Images satellitaires à la demande
La gestion de crise bascule enfin dans une nouvelle dimension avec l’arrivée des images satellitaires haute résolution en temps réel. Les satellites d’Airbus de type Pléiades, bien plus précis que Spot, sont ainsi en mesure de produire des images à une résolution de 30 cm sur des zones d’une dizaine de kilomètres carrés "en trois heures et bientôt en moins d’une heure" selon le représentant de l’industriel toulousain.
Si ces photos ont été utilisées en Gironde pour localiser les départs de feu, l’exploitation des données géospatiales passe de plus en plus par l’intelligence artificielle, autre évolution technologique majeure du secteur des SIG. Utile à l’automatisation de la reconnaissance d’objets cartographiques, l’IA est aussi mobilisée pour anticiper les risques. Chez Enedis, les conséquences d’une tempête sur le réseau de l’électricien peuvent ainsi "être simulées 24h avant l’événement", a expliqué son représentant, Pascal Pouzac. L’algorithme exploite les données météo (vent, pluie…), les caractéristiques techniques des poteaux, l’état de la végétation pour évaluer précisément les zones d’impact d’un coup de vent et ainsi aider à la planification des interventions. Un modèle dont la pertinence repose cependant sur la fiabilité des données utilisées pour faire tourner l’IA.
Dépendance à l’électricité
Pour impressionnant que soient ces outils, le cas de la Corse est venu démontrer cet été les fragilités du tout numérique. Jean-Marie Seité, maire de Galéria (Corse du Sud) et président de l’Afigeo, a pu en témoigner : "En l’espace de 20 minutes tout a basculé. L’électricité coupée, nous n’avions plus d’accès à internet, à la téléphonie mobile et à l’eau potable. Il a fallu 13h pour que ces services soient rétablis". Et l’élu d’insister pour que les antennes de téléphonie mobile soient équipées d’une alimentation de secours et servent, avant l’événement climatique, à alerter les populations. Selon l’élu, l’usage du "cell broadcast" – alerte diffusée vers tous les terminaux situés à proximité d’une antenne mobile (notre article du 10 juin 2022) – aurait pu sauver des vies en permettant notamment aux campeurs de s’abriter. Quant aux forces d’intervention, le doublonnage de l’information numérique par une carte papier reste de mise confirme Enedis comme les représentants des Sdis.
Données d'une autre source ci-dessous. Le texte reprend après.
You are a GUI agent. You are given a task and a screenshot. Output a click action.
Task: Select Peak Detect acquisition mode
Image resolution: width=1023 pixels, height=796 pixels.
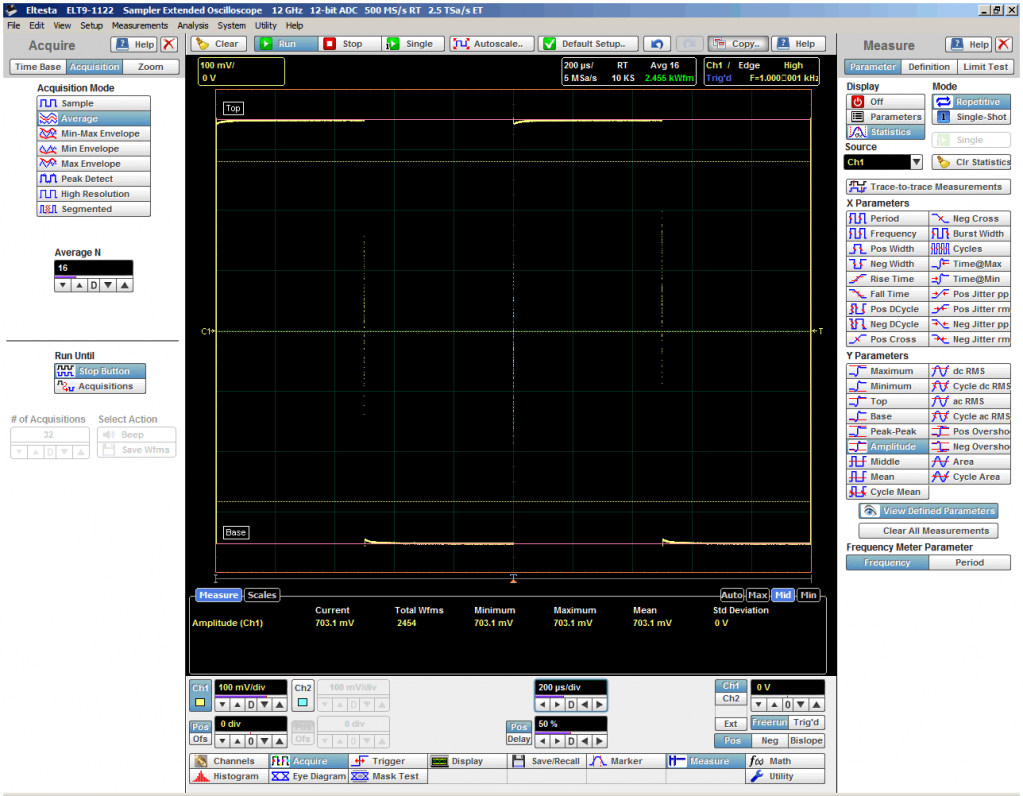[x=93, y=179]
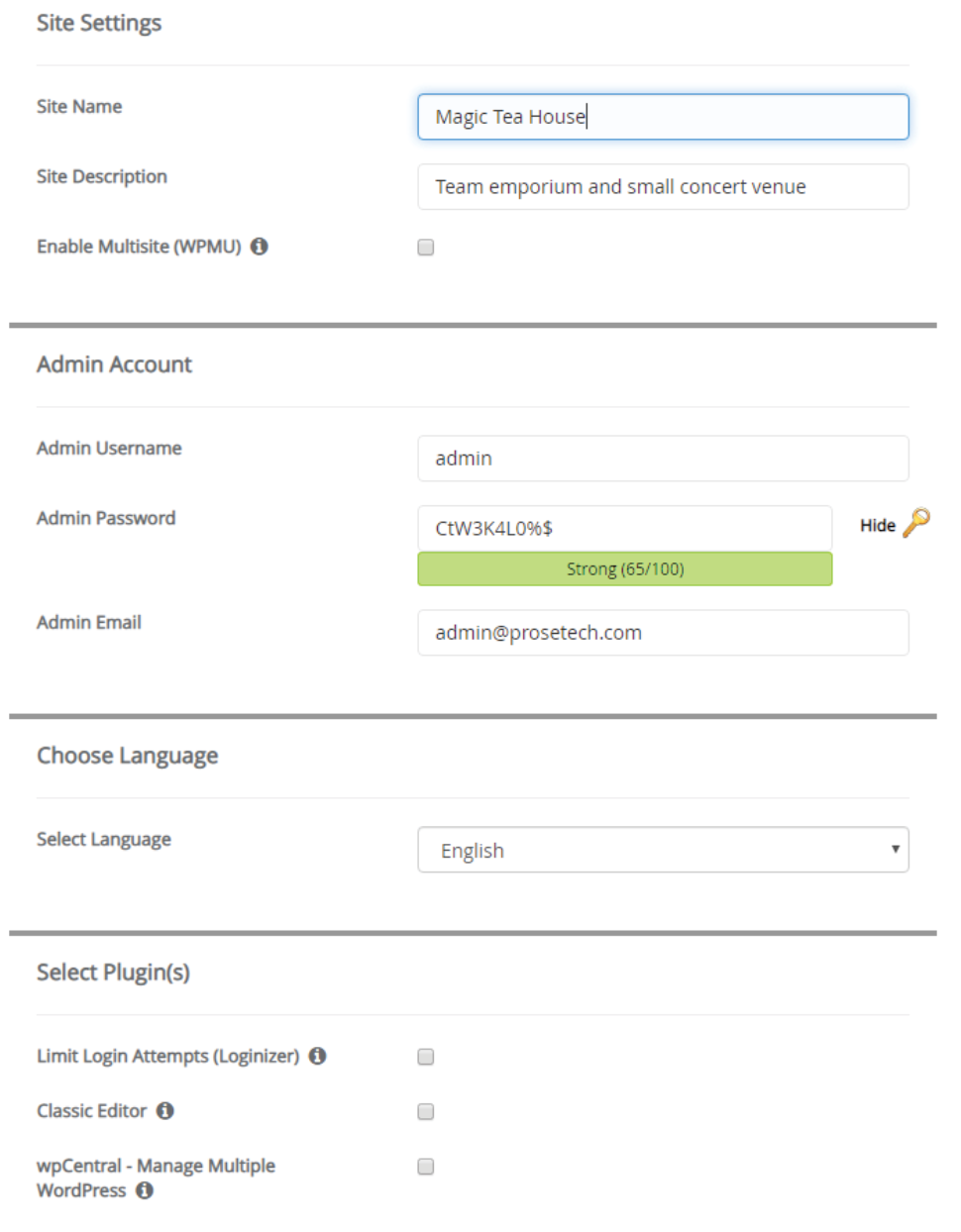Enable the wpCentral plugin checkbox

click(x=426, y=1167)

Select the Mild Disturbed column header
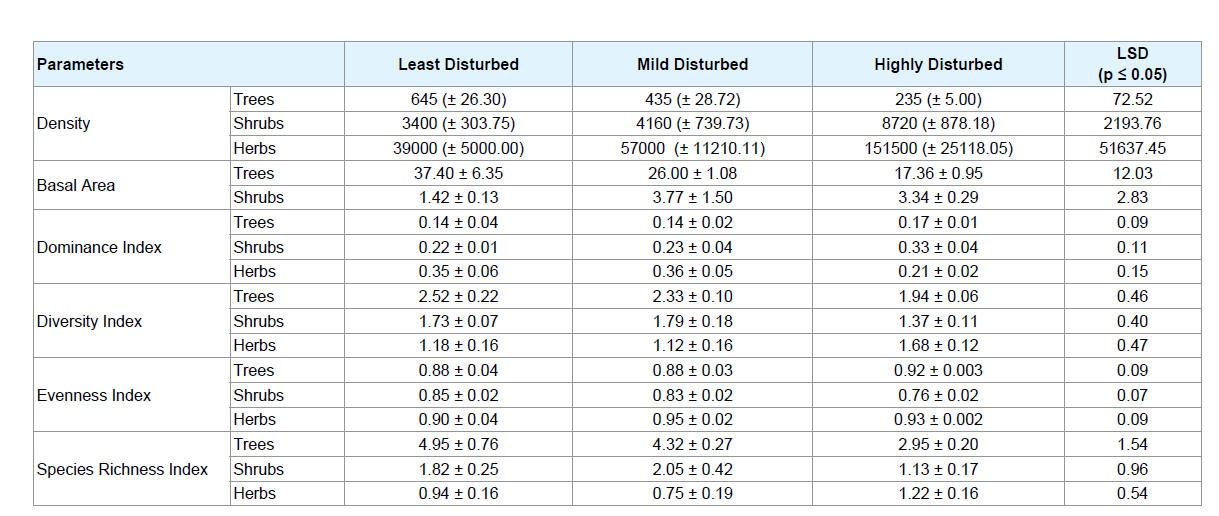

Car il ne s’agit pas d’être à la merci d’une panne de réseau ou d’électricité.
Synapse mobilisé pour les JO de 2024
Côté Etat, la gestion de crise passe aussi par un outil de partage de l’information, le Système numérique d'aide à la décision pour les situations de crise ou Synapse. Une plateforme SIG créée par le ministère de l’Intérieur mise à disposition des préfets. A l’occasion des JO de 2024, Synapse aidera au pilotage de cet événement qui cumule les risques. La préfecture de police de Paris a été ainsi missionnée pour créer "une base de connaissance partagée" entre les forces de police, les secours, la sécurité civile et les acteurs territoriaux (Paris 2024, Ville de Paris, Ile-de France-mobilité, Institut Paris Région, etc). Un projet qui vise à éviter les redondances, à mutualiser les ressources cartographiques et à créer un référentiel de données propre aux JO de 2024.